Hacking Updating sysnand without FIRM protection...

[metroid maniac]

What happens of you update the sysnand of a console with a9lh while funning a CFW that does not protect the FIRM0/1 regions of NAND?

Does the console update normally, and effectively become unhacked? Does it brick because of the tampered keystore, or some other reason? Does it depend on 3DS model (old/new)?

I'd try but my console is not NAND modded!

 

[Purple_Heart]

it becomes unhacked

--------------------- MERGED ---------------------------

you have then ofw 11.1 (you cant hack it anymore until you make a dsiware dgrade)

 

[Garro]

I think it bricks, there were some issues back with CakesFW since the Firmware Protection feature could be enabled/disabled, plus, pressing B in the features menu would quit the menu without saving changes so many people enabled the option and pressed B without realizing the option was still off and ended bricking their 3DS when they updated. You might find old threads about this if you search deep enough.

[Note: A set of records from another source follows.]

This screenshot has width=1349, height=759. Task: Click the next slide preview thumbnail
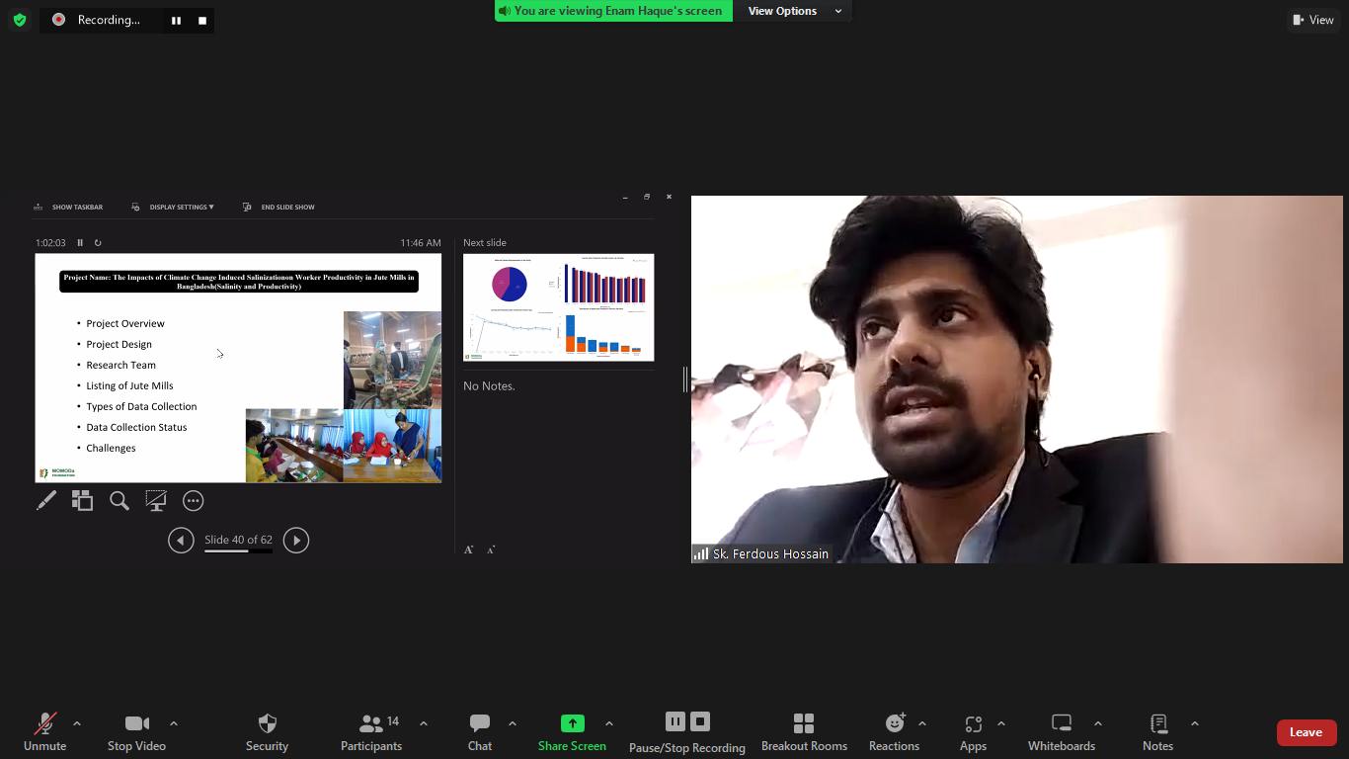(x=558, y=307)
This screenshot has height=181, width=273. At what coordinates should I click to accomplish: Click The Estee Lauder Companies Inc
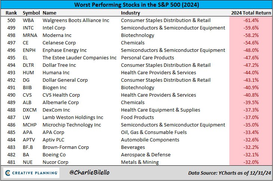pyautogui.click(x=80, y=58)
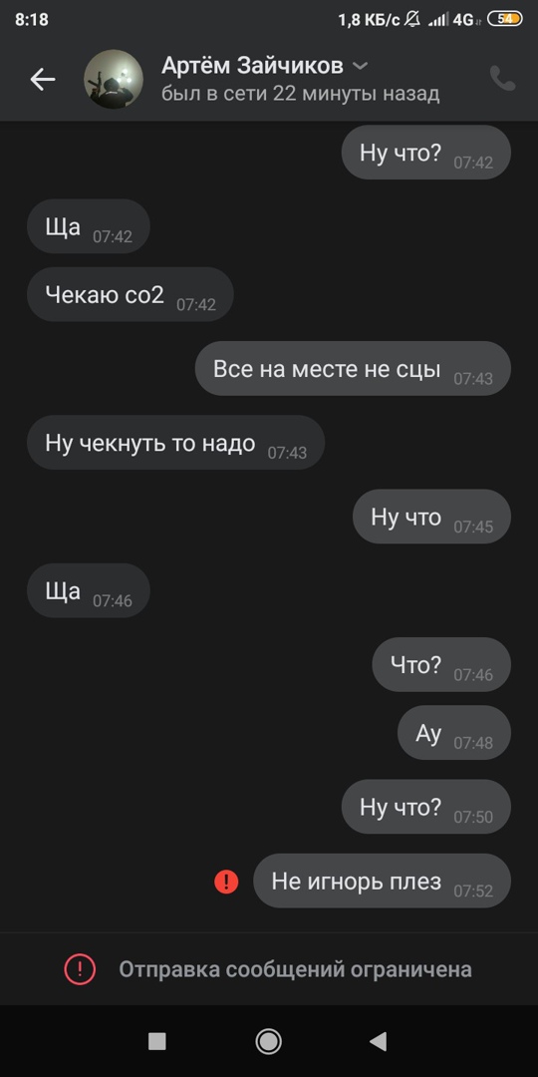The width and height of the screenshot is (538, 1077).
Task: Tap 'был в сети 22 минуты назад' status
Action: coord(301,94)
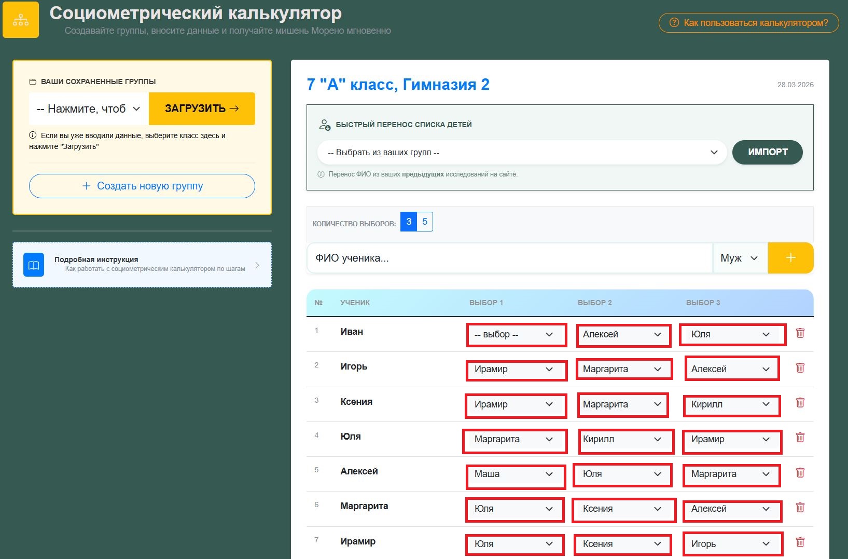Add student with yellow plus button
Viewport: 848px width, 559px height.
[x=790, y=258]
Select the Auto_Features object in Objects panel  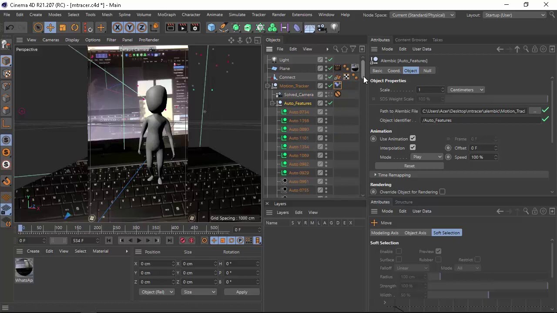(x=298, y=103)
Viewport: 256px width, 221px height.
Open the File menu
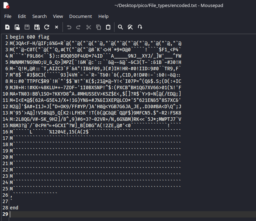8,16
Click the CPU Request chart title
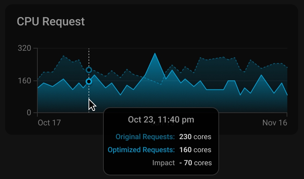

EDIT: Post I found in reddit: AKA. Only n3DS would brick:

EDIT2: Ninja'd by the post below :X

 

[Goombi]

On O3DS you won't brick, just have an updated console (because O3DS FIRM doesn't care about the keystore). However a N3DS will brick, because of that tampered keystore that is not set back to normal when you update.

 

[metroid maniac]

On O3DS you won't brick, just have an updated console (because O3DS FIRM doesn't care about the keystore). However a N3DS will brick, because of that tampered keystore that is not set back to normal when you update.

Thank you, that's exactly what I thought would happen.

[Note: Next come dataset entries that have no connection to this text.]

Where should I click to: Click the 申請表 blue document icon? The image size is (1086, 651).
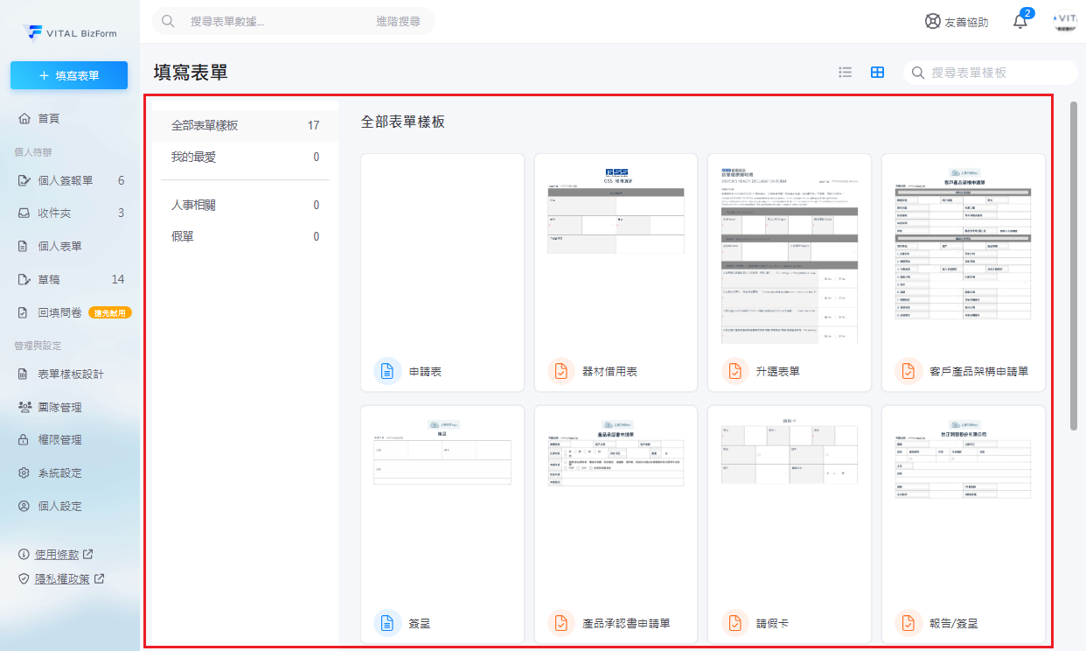387,371
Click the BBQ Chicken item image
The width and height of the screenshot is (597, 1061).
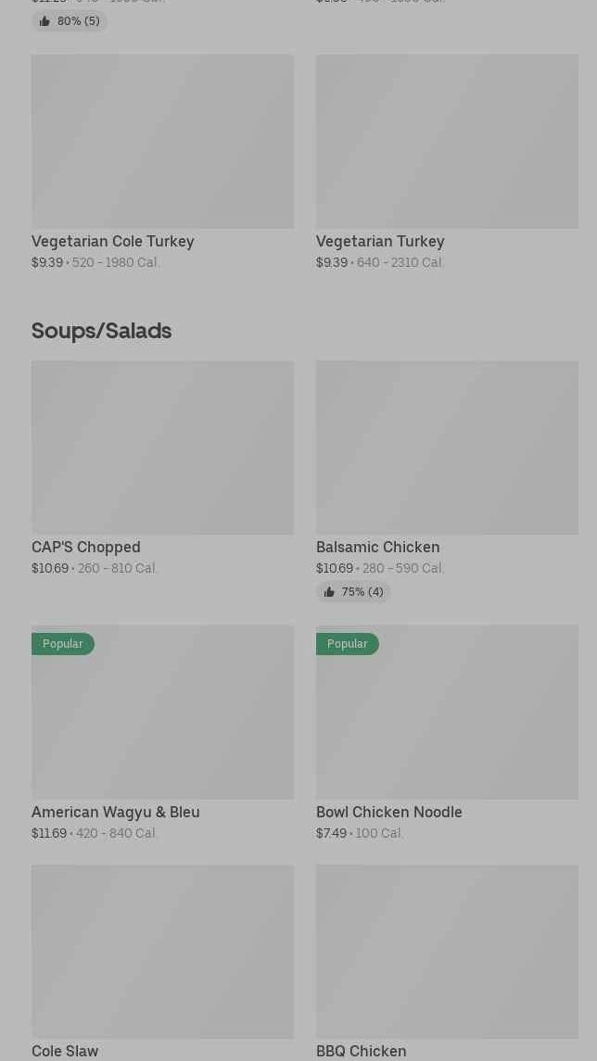447,952
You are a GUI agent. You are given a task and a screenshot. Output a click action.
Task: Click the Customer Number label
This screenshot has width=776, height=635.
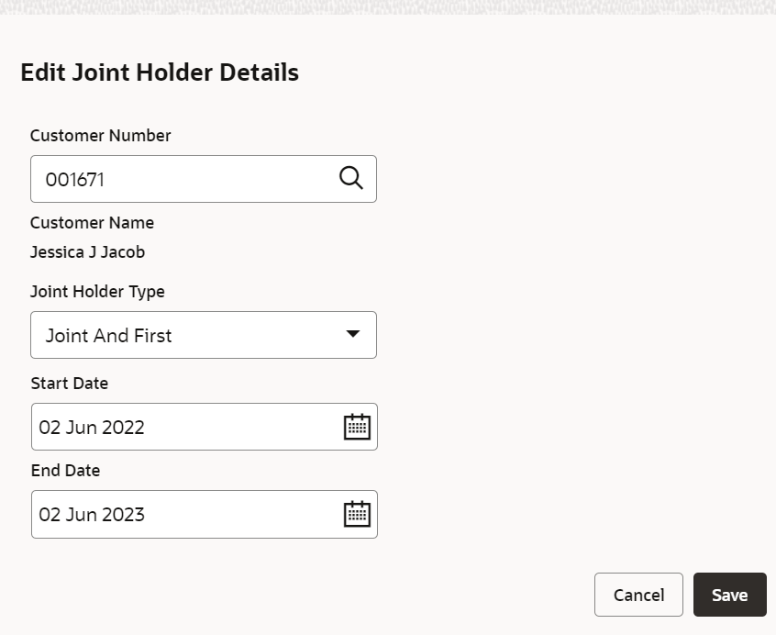point(101,135)
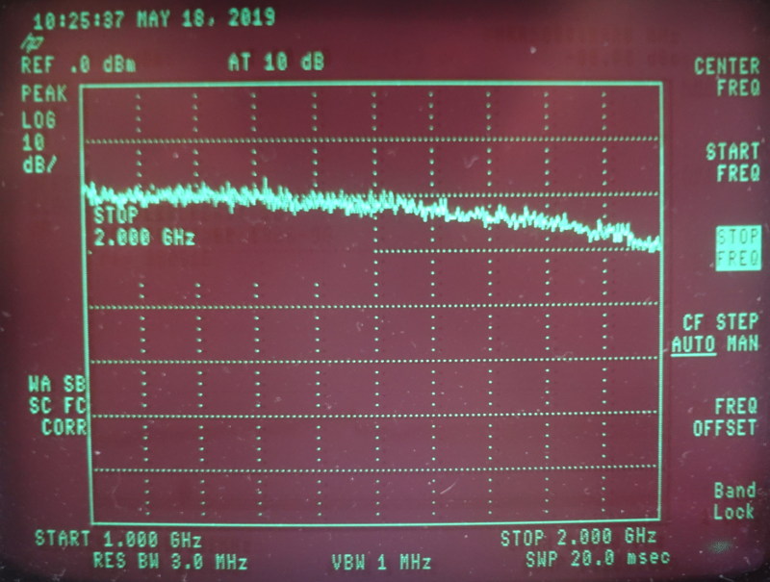Click the WA SB trace status annotation
This screenshot has height=582, width=770.
[x=50, y=384]
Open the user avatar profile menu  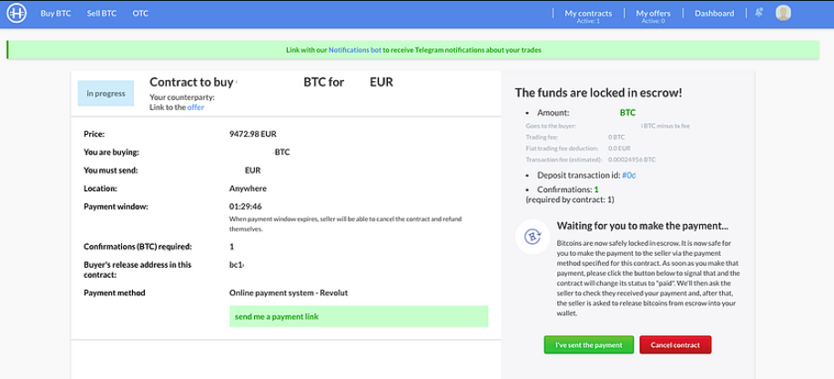point(783,14)
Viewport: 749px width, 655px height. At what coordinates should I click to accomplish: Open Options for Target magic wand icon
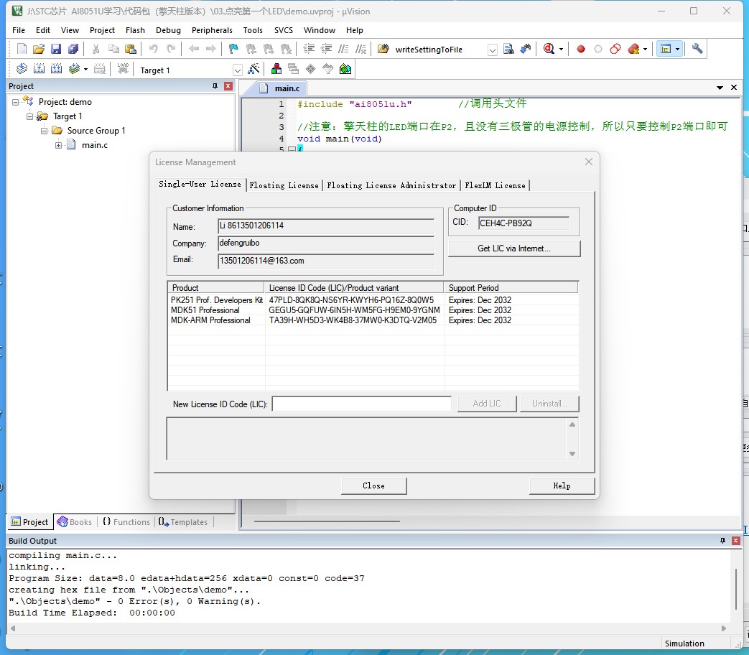coord(253,69)
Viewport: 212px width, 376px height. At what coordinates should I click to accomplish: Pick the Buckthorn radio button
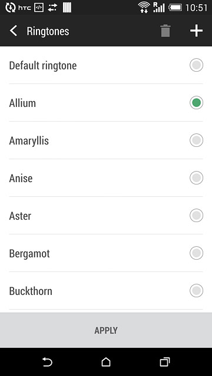point(196,291)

So let's consider the N3DS. If you restore a clean secret sector then the console will boot the clean FIRM1 and you can proceed to update to remove a9lh. Right?

 

[Goombi]

Would be much safer to use the uninstall function of SafeA9LHInstaller imho. But in theory, just restoring the keystore would boot FIRM1 (since FIRM0 is still invalid). And from there, updating without FIRM-write protection would restore FIRM0 and FIRM1 to legit states. The only thing left would the the stage_2 payload, written in FIRM1 (iirc) partition but beyond the actual space used by the FIRM (= in some NAND sectors never read in legit uses of the console).
Keep in mind this is theory and I wouldn't attempt it without hardmod

 

[metroid maniac]

I wasn't actually aware SA9LHI had an uninstall function, I guess I never found it. O.o

So stage2 is just stored in some of the extra space allocated to FIRM1, but not used by the currently installed FIRM1? That's another mystery that was bothering me solved.

 

[Goombi]

I wasn't actually aware SA9LHI had an uninstall function, I guess I never found it. O.o

So stage2 is just stored in some of the extra space allocated to FIRM1, but not used by the currently installed FIRM1? That's another mystery that was bothering me solved.

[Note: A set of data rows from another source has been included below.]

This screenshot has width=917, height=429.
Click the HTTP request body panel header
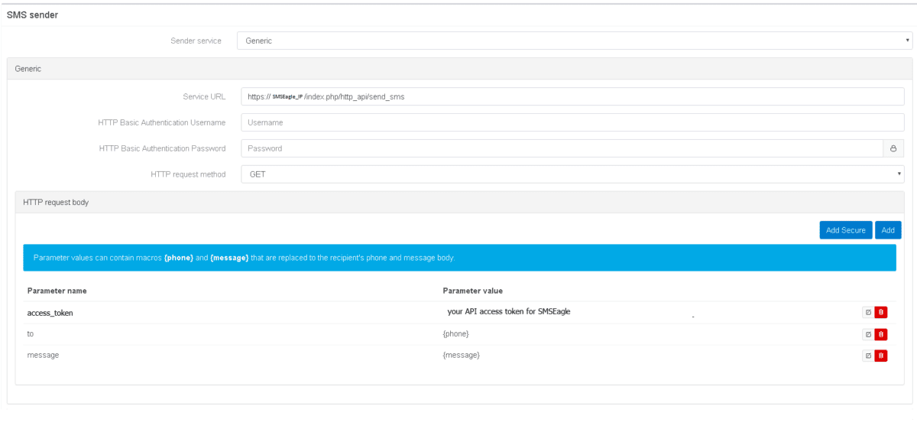[x=56, y=203]
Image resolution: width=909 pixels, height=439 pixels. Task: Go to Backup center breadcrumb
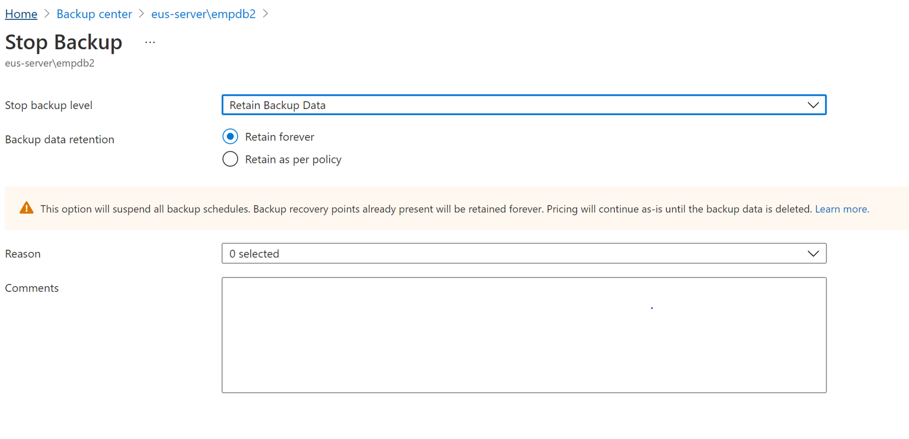click(x=94, y=14)
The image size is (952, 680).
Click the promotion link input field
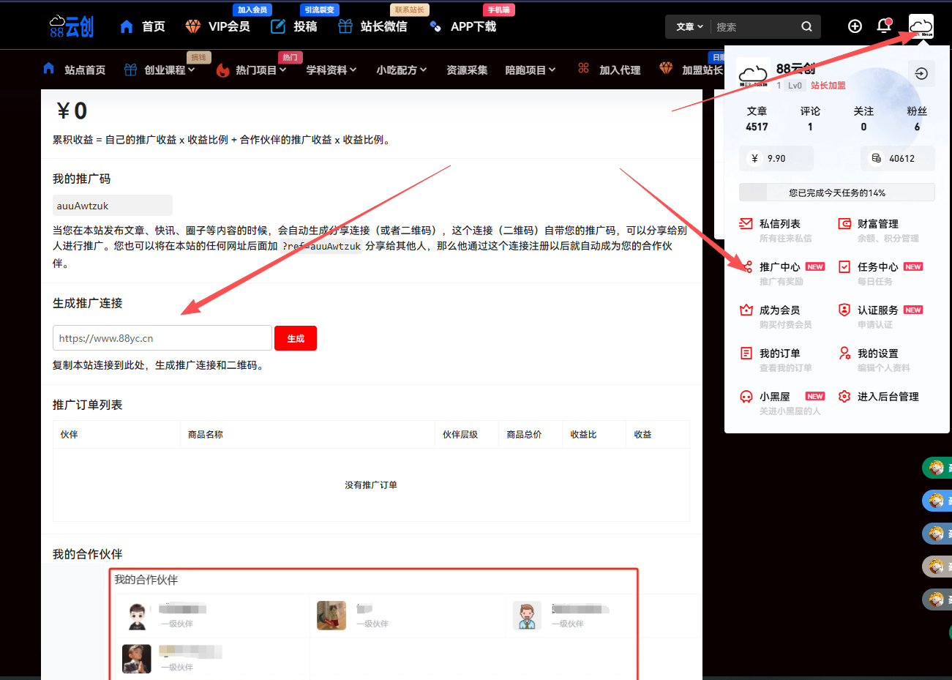click(162, 337)
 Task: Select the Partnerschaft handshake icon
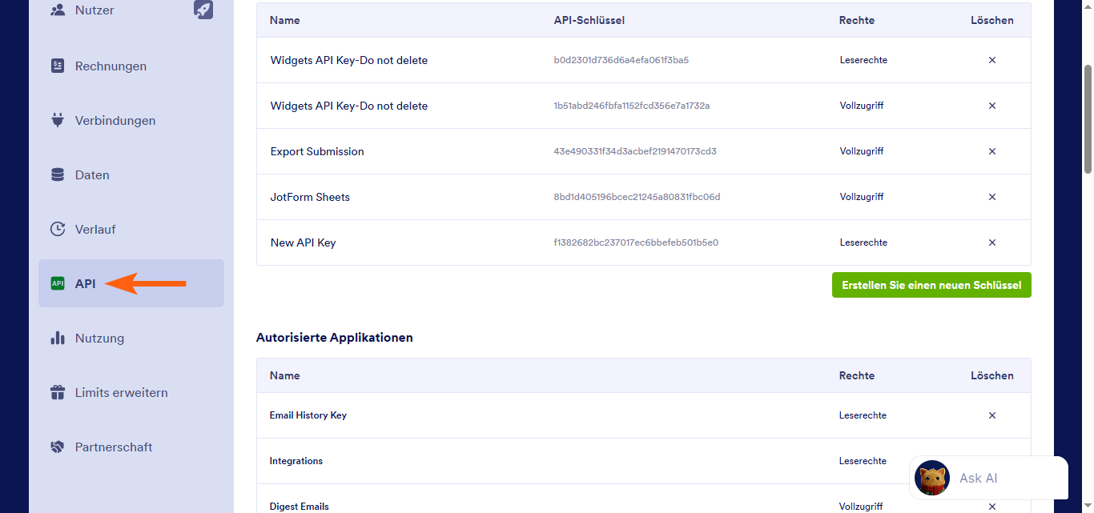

Yep. stage1's only job is to read the sectors where stage 2 is and jump to it (since stage 1 is extremly contrained in space).
Side note: stage1 is encrypted on NAND as being in the FIRM0 loaded. stage2 is cleartext since stage 1 has to be so small, it currently did not bother to embed the ARM9 crypto lib. That means a hardmod can dump your nand and change stage 2 (I'm a paranoid, currently looking into a secured boot chain from A9LH).

 

[metroid maniac]

Yep. stage1's only job is to read the sectors where stage 2 is and jump to it (since stage 1 is extremly contrained in space).
Side note: stage1 is encrypted on NAND as being in the FIRM0 loaded. stage2 is cleartext since stage 1 has to be so small, it currently did not bother to embed the ARM9 crypto lib. That means a hardmod can dump your nand and change stage 2 (I'm a paranoid, currently looking into a secured boot chain from A9LH).

How big is the crypto lib? Last time I checked there's about a ~2KB difference between the FIRM0 and FIRM1 and the current stage1 is about 1.5KB big.

That's not much wiggle room. But it'd be really cool if stage2 were encrypted with the OTP hash to ensure a secure boot process.

 

[Goombi]

How big is the crypto lib? Last time I checked there's about a ~2KB difference between the FIRM0 and FIRM1 and the current stage1 is about 1.5KB big.

That's not much wiggle room. But it'd be really cool if stage2 were encrypted with the OTP hash to ensure a secure boot process.

According to SafeA9LHI MAX_STAGE1_SIZE (0x1E70 ~ 7.5KB), it should be fine to add it. I don't have my dev env right now but I'm sure it will fit.

 

[metroid maniac]

According to SafeA9LHI MAX_STAGE1_SIZE (0x1E70 ~ 7.5KB), it should be fine to add it. I don't have my dev env right now but I'm sure it will fit.

Oh right, I was just checking the firm bins in the a9lh install directory I had from before. I now see that it's a 4KB difference, unlike what I thought I saw before... Either way, 4KB or 7.5KB, it's significant and I think it'll be possible to implement some stage2 crypto in there.

I'm excited to see what comes of that idea anyway.